Deletion and alanine mutation analyses for the formation of active homo- or hetero-dimer complexes of mouse choline kinase-α and -β

Choline kinase (CK) is the first-step regulatory enzyme for the biosynthesis of phosphatidylcholine in all mammalian cells. It exists as at least three isoforms (α1, α2 and β) that are encoded by two separate genes termed ck-α and ck-β. The active enzyme has been proposed to consist of either their homo- or hetero-dimeric forms. Here, we report on the identification of several essential domains and amino acid residues involved in their active dimer formation.

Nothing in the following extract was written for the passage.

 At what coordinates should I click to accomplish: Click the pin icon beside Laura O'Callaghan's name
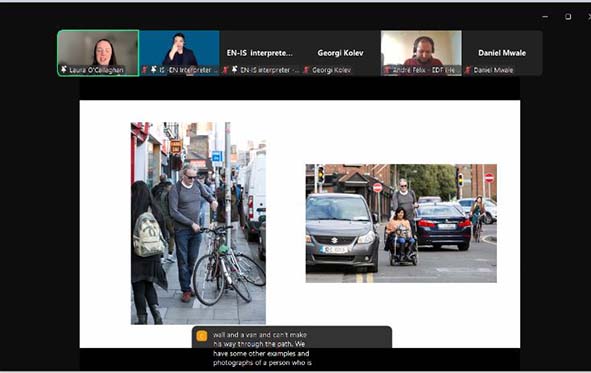coord(64,70)
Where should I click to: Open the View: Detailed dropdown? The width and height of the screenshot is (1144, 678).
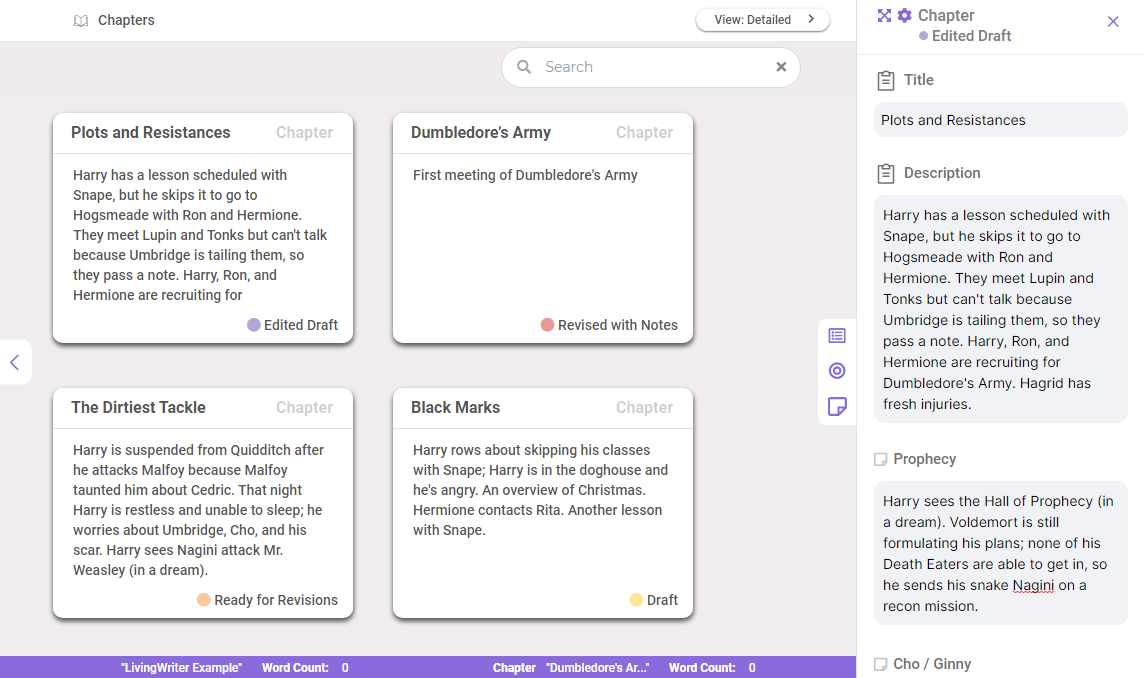pos(763,19)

Full-length cDNAs or their truncated or alanine-mutated versions for mouse CK-α1 and CK-β tagged with either HA or Myc at their N-termini were expressed in COS-7 cells. Each dimer formation was analyzed by immuno-precipitation followed by Western blotting. Kinetic analysis for CK reaction was performed with different expression products. Both the N-terminal domain-1 and C-terminal portions (E424-K430 for CK-α1 and Q379-K385 for CK-β) were shown to be critical for the formation of active homo- or hetero-dimer complex. Interestingly, D320 in the CK-motif of CK-α1 was found to be essential for α1/α1 homo-dimerization but not for α1/β hetero-dimerization. A mutation of the corresponding D276 of CK-β to A276 did not show any effect on either its homo- or hetero-dimerization but it caused a strong inhibition of CK activity in either case.